Copa del Rey

Bucarest

Athletic la hora de levantarse

Athletic la hora de levantarse
Athletic la hora de levantarselarazon

BILBAO- Varios cientos de aficionados recibieron al Athletic Club a su llegada a Lezama desde Bucarest. Los seguidores, que alentaron a los jugadores con gritos de apoyo, no pudieron presenciar el entrenamiento, que en principio se había programado en Lezama, ya que Marcelo Bielsa decidió suspenderlo.

La expedición rojiblanca aterrizó al filo de las seis y media de la tarde en el aeropuerto de Loiu procedente de Rumanía, desde donde había partido tres horas antes. Jugadores y cuerpo técnico fueron recogidos a pie de pista por un autobús para trasladarles a Lezama, donde antes de recoger sus vehículos, varios de ellos entre lágrimas, respondieron con saludos a los gritos de ánimo del numeroso público que colapsó los accesos a las instalaciones técnicas del club rojiblanco.

«Siento mucho no haber podido alcanzar el sueño, pero no nos vamos a rendir», decía Llorente en su página de Facebook, tratando de levantar el ánimo de la afición que ya se veía sacando la gabarra como en los tiempos de gloria. Era una forma de dar moral a la hinchada, aunque los futbolistas no encontraban la forma de animarse a sí mismos.

Bielsa ha citado a sus futbolistas hoy para entrenar a partir de las diez de la mañana, con el objetivo de poner fin al tiempo de duelo y empezar a pensar en el futuro. El domingo se miden al Levante con poco en juego y todos los esfuerzos estarán puestos en la otra gran cita, la segunda final que los leones tienen en su agenda. Será próximo día 25 en el Vicente Calderón, con la Copa del Rey en juego y ante el Barça, un rival difícil contra el que los rojiblancos querrán sacarse la espina que llevan clavada desde el miércoles. La plantilla llegó a casa con las maletas cargadas de tristeza, igual los 12.000 aficionados que fueron a Rumanía pensando que reverdecer el pasado era posible.

La peor parte del regreso estuvo en los retrasos, ya que mientras algunos vuelos llegaron puntuales o con demoras inferiores a una hora, otros «acumularon retrasos de entre tres y seis horas debido a las dificultades y aglomeraciones» registradas en el aeropuerto de la capital rumana.

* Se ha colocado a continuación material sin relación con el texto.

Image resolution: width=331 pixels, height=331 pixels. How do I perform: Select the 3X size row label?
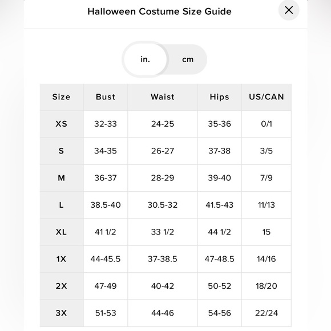[x=62, y=313]
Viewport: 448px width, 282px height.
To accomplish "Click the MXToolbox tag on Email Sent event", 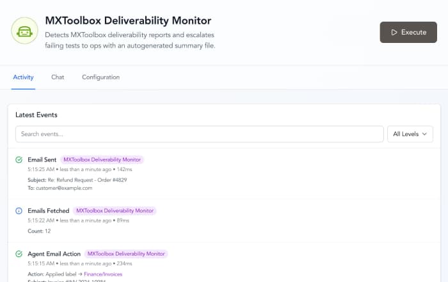I will pyautogui.click(x=102, y=160).
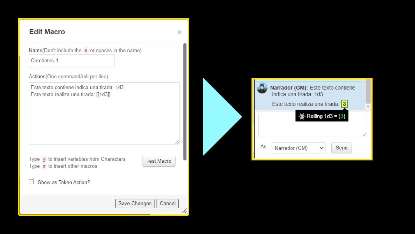Click the Name field containing 'Corchetes-1'
Screen dimensions: 415x234
click(71, 61)
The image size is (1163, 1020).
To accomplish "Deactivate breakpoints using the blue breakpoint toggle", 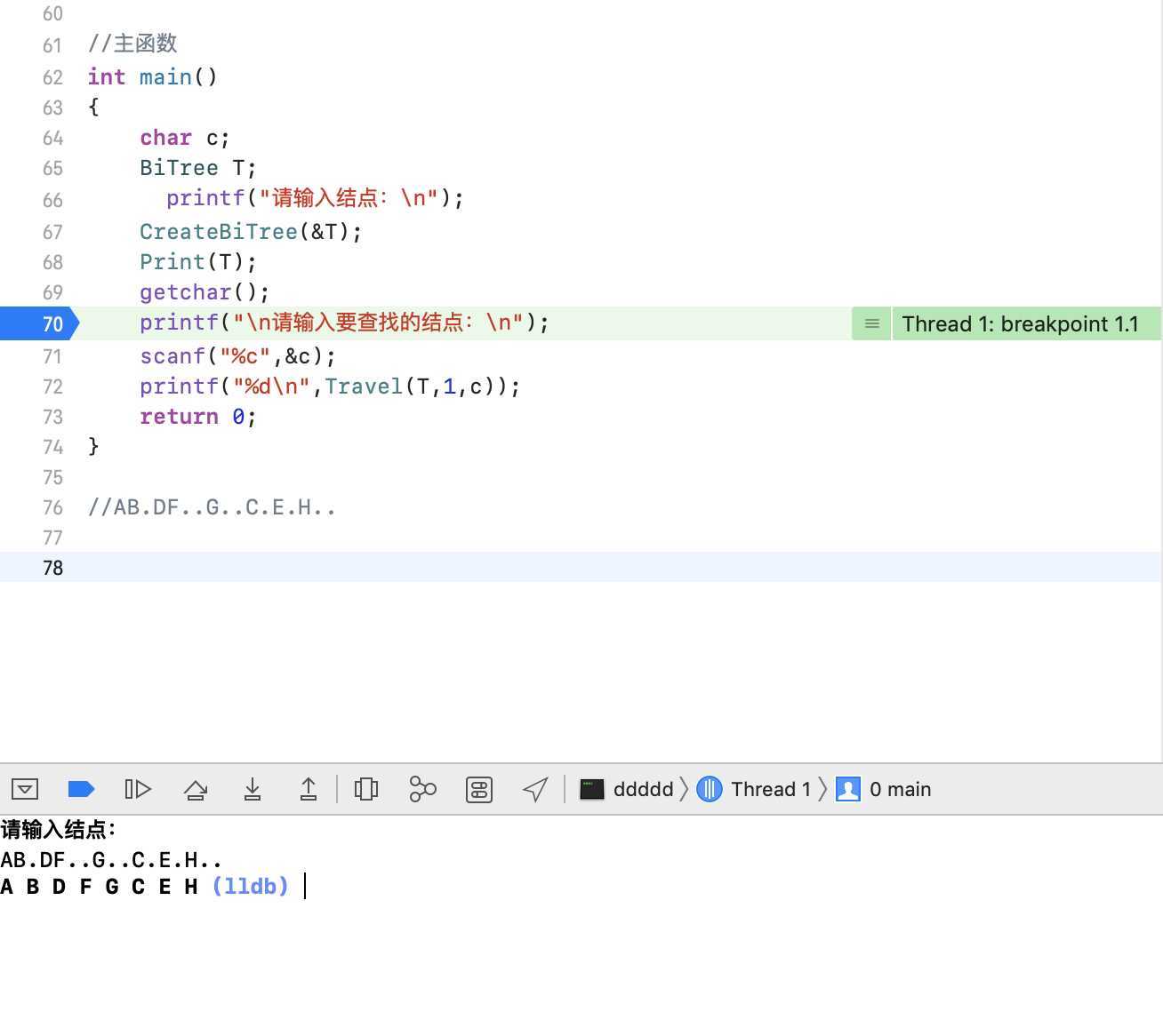I will (x=81, y=789).
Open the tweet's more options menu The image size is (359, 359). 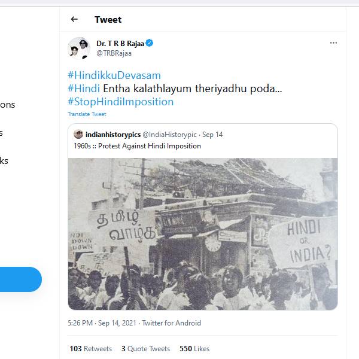[x=333, y=43]
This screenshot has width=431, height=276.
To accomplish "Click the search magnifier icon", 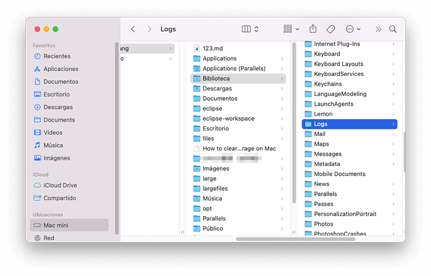I will [393, 29].
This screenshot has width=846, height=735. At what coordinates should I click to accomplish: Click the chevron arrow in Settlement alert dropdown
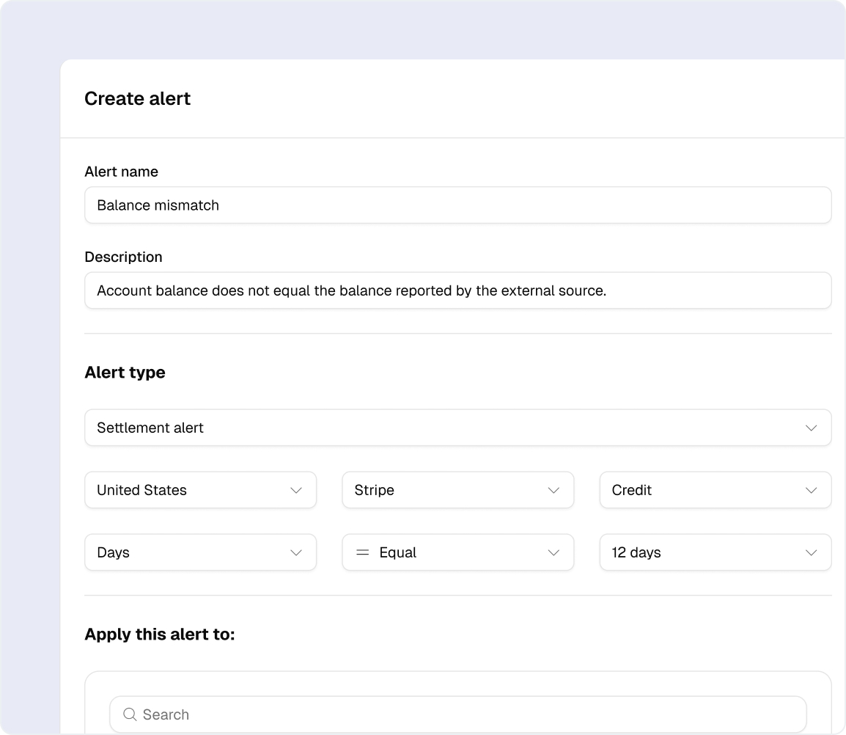(811, 428)
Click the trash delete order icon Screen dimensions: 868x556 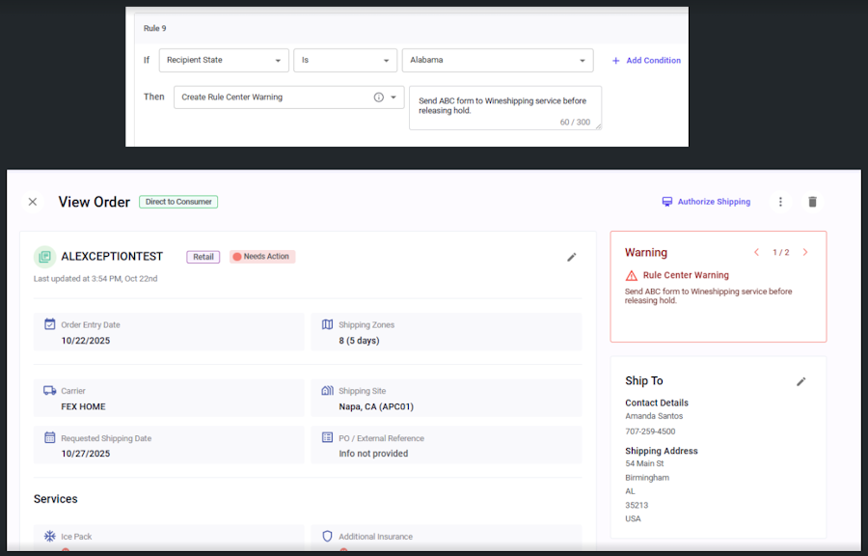812,202
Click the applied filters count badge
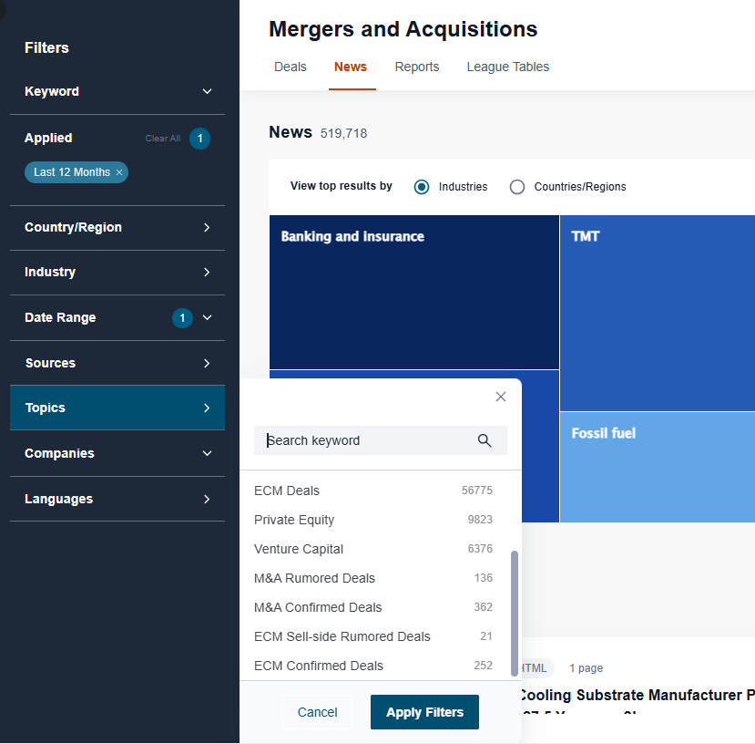Screen dimensions: 755x744 [200, 139]
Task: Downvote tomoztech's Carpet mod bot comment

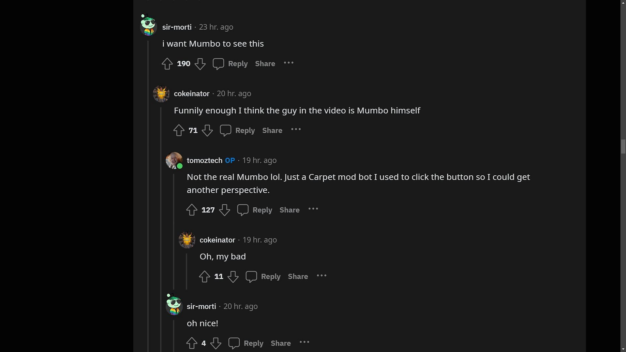Action: pyautogui.click(x=224, y=210)
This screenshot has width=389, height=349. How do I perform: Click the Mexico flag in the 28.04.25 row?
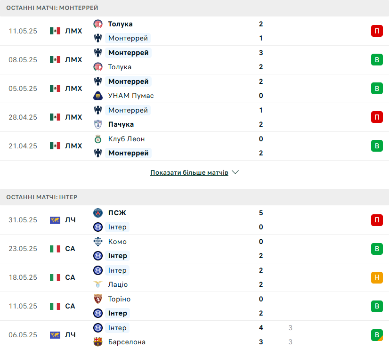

A su llegada a Bilbao muchos se quejaron del mal trato recibido por parte del personal de aeropuerto de Bucarest, y la desatención por parte de la organización de la final en este aspecto. Ello motivó incluso que el Athletic cursara «de manera formal» su «más enérgica protesta» a la UEFA «por la deficiente planificación, la falta de medidas correctoras y el trato dispensado» a los seguidores a la hora del regreso.